▸ Exercise requirements: For every line in the data below that contains "target", copy the line.

[Stored items from a collection]
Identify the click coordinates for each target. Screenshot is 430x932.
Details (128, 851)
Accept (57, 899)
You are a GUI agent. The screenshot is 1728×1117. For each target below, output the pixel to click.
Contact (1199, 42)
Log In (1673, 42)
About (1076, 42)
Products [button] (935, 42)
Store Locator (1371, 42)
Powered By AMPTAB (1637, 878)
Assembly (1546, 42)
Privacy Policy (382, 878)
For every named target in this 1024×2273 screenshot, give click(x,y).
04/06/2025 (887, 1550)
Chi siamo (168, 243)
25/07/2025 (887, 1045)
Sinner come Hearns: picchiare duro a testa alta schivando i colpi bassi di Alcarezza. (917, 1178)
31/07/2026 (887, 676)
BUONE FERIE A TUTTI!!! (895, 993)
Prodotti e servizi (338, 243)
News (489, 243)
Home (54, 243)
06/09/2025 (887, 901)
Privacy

▸ Answer below:
Identify the click coordinates for each target. Screenshot is 430x932.
You are a GUI agent. The screenshot is 1728×1117. For each target below, output the pixel to click.
For every named target in this 1024×2273 screenshot, give click(x,y).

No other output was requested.